■ Your goal ■
In your copy, leave out the pictures; write out all the data exactly.

[Stored items]
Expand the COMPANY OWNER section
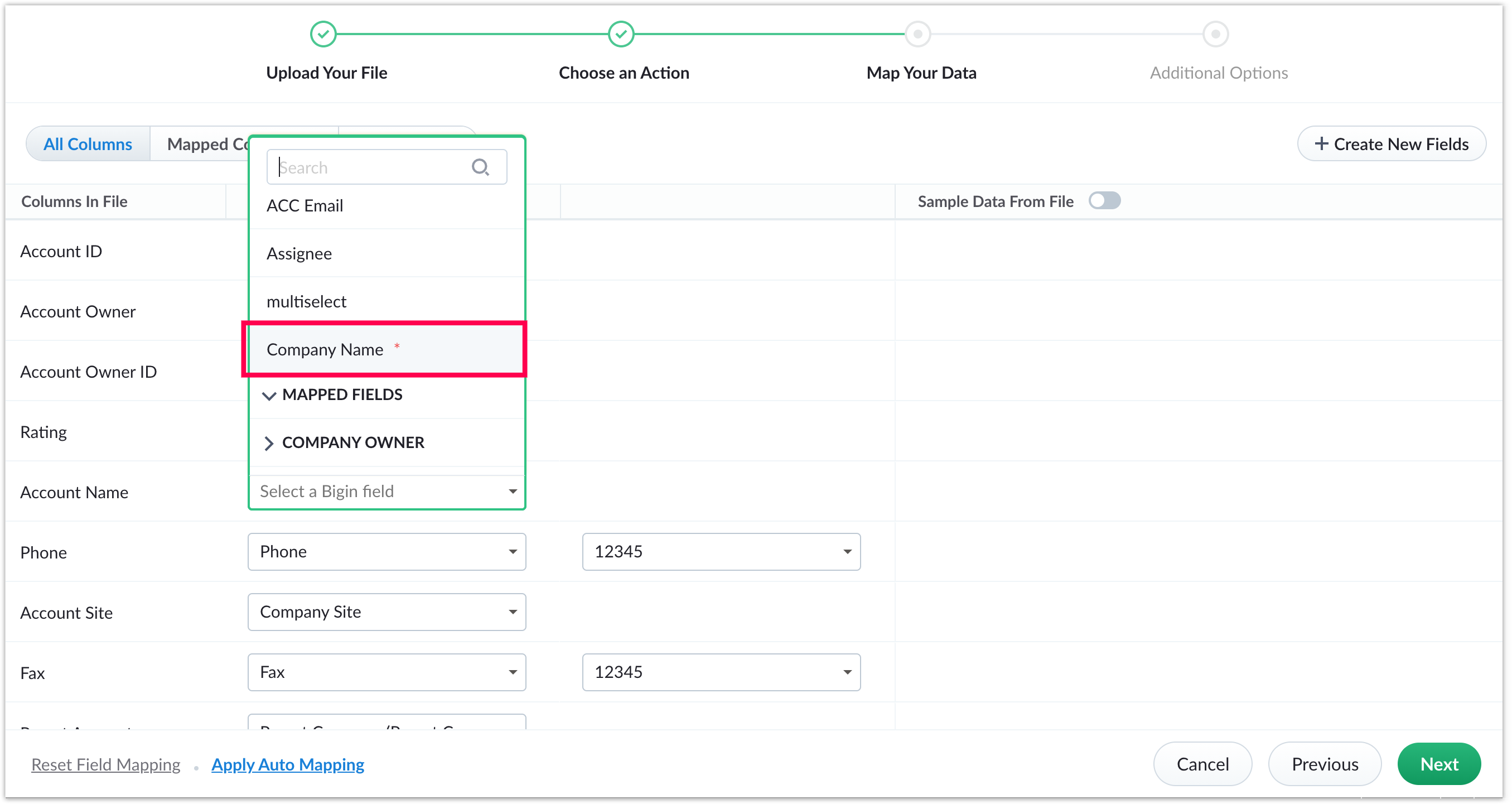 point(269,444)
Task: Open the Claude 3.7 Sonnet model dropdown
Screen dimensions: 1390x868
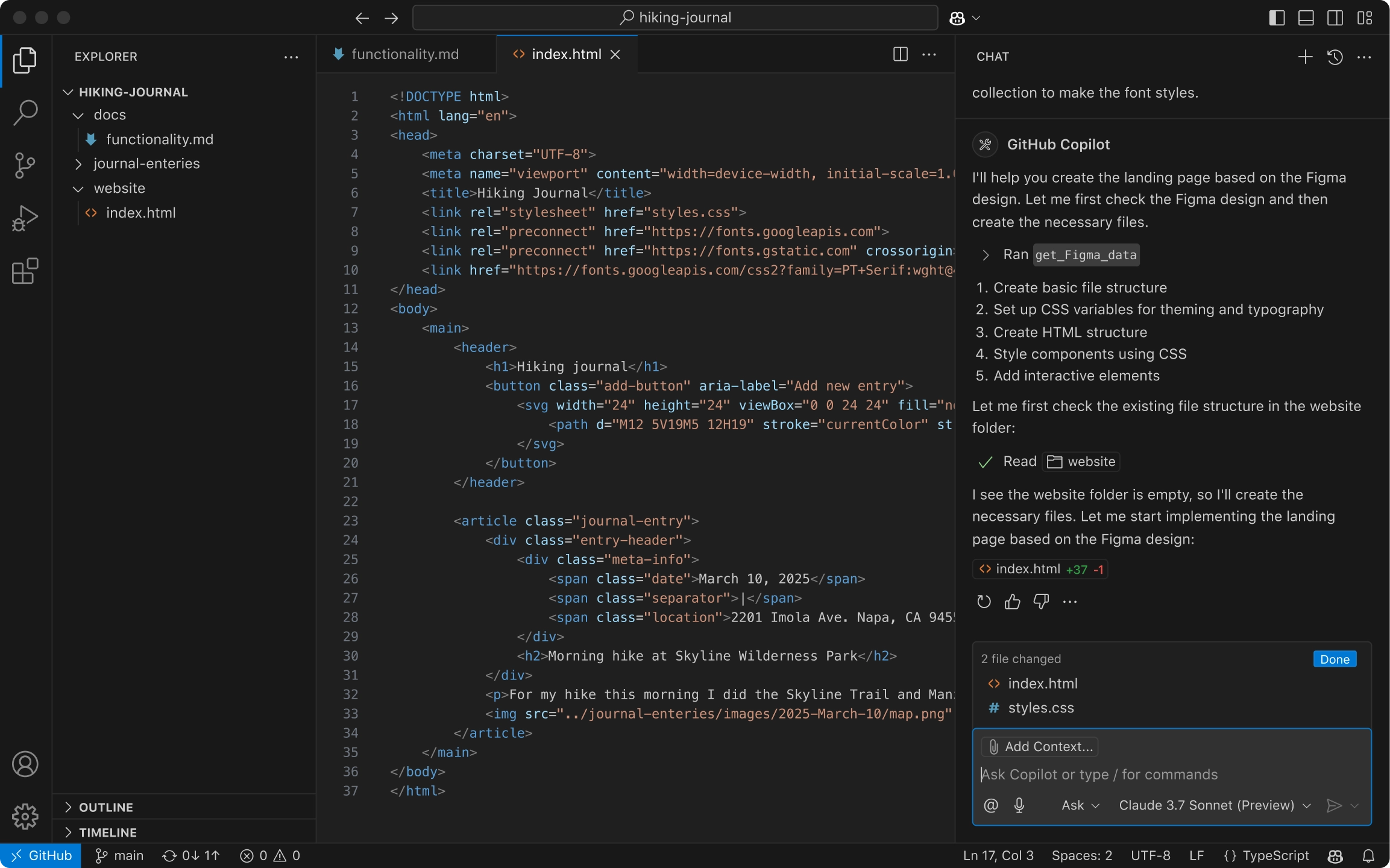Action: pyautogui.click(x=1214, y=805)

■ Answer for this exercise ■
Expand the COMPANY OWNER section
 point(269,444)
Task: Open the Claude 3.7 Sonnet model dropdown
Screen dimensions: 1390x868
Action: pyautogui.click(x=1214, y=805)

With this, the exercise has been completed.